January 12, 2009

Artist's gallery a must-see

Jamie Lee Pricer
The Desert Sun

Carl Bray (right) spent time in the 1950s with Indian Wells neighbor and artist Fred Chisnell. (Courtesy of The Bray family)

His canvas of choice is a slab of masonite, perhaps because it is a sturdy medium when you paint in railroad yards or out in the desert.

His most popular subject is the wispy smoke tree that grows in washes.

His painting — influenced by days spent near the Salton Sea with iconic desert artists such as John Hilton, Maynard Dixon, Bill Bender and Clyde Forsythe — ranks him as a prized California artist.

His Indian Wells gallery was a Coachella Valley landmark for nearly 50 years.

Carl Bray was born in 1917 in Prague, Okla. He studied art during the Depression at Miami College in the Dust Bowl state, while working on farms to pay his tuition.

He moved West to find work in 1936 and landed a job with the railroad in Southern California, where he worked for more than 40 years. He painted almost every day, either at the railroad yard or later at one of his studios.

He married his wife, Luella, in 1939. The young couple moved 20 miles east of Niland, little more than a lonely railroad siding. Despite the lack of creature comforts, including air conditioning, the Brays learned to love the desert, and it was here that a shy Bray met the other iconic artists.
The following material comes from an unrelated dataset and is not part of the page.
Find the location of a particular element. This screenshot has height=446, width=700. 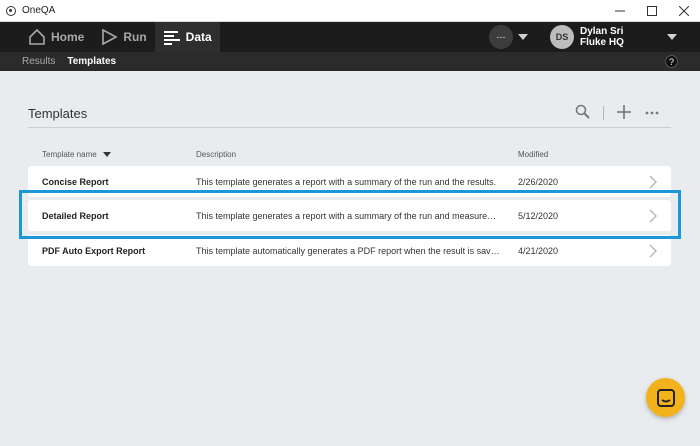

The railroad job took Bray and his wife to the Los Angeles area during WWII, where they bought property in rural El Monte, built a house and started their family of four children.

The desert beckoned, though. In the early 1950s, Bray bought a Highway 111 frontage lot in Indian Wells for $1,000. Working weekends and vacations, he built a house and gallery, and the family moved to the desert in 1953. Their backyard, now a golf course, was once the site of one the largest Cahuilla villages in the valley, Kavinish.

At the time there was little development in Indian Wells. The Brays' neighbors included a few cabins, a dance hall, two small groceries, two gas stations, a dance hall and a café. By the early 1960s, those businesses had been demolished, and the Bray gallery remained a signal outpost for miles in either direction on Highway 111.

Bray's art was popular, and people, including a steady fan base of celebrities, stopped by the gallery regularly.

Done in 2008, this 8-by-10-inch painting is of Carl Bray’s
most popular subject, smoke trees. (Courtesy of Adele Ruxton)

Bray continued working for the railroad while his wife ran the gallery. In the early 1960s, the Brays started to spend summers in Taos, where he had a gallery on the plaza for several years.

Bray retired from the railroad and continued to paint. He figures he's painted more than 6,500 smoke trees. Through the years, he has won dozens of art awards, demonstrated art on TV and has one-man shows throughout the nation and overseas. His paintings are owned by celebrities and held by the city of Indian Wells in its permanent collection.

The couple sold their Indian Wells property in about 2000 and moved to Banning.

Luella died a year ago, and the new owners of the Bray property lost it recently to foreclosure. It's now owned by Indian Wells, and the fate of the city's oldest building is not clear.

Ann Japenga contributed to this story.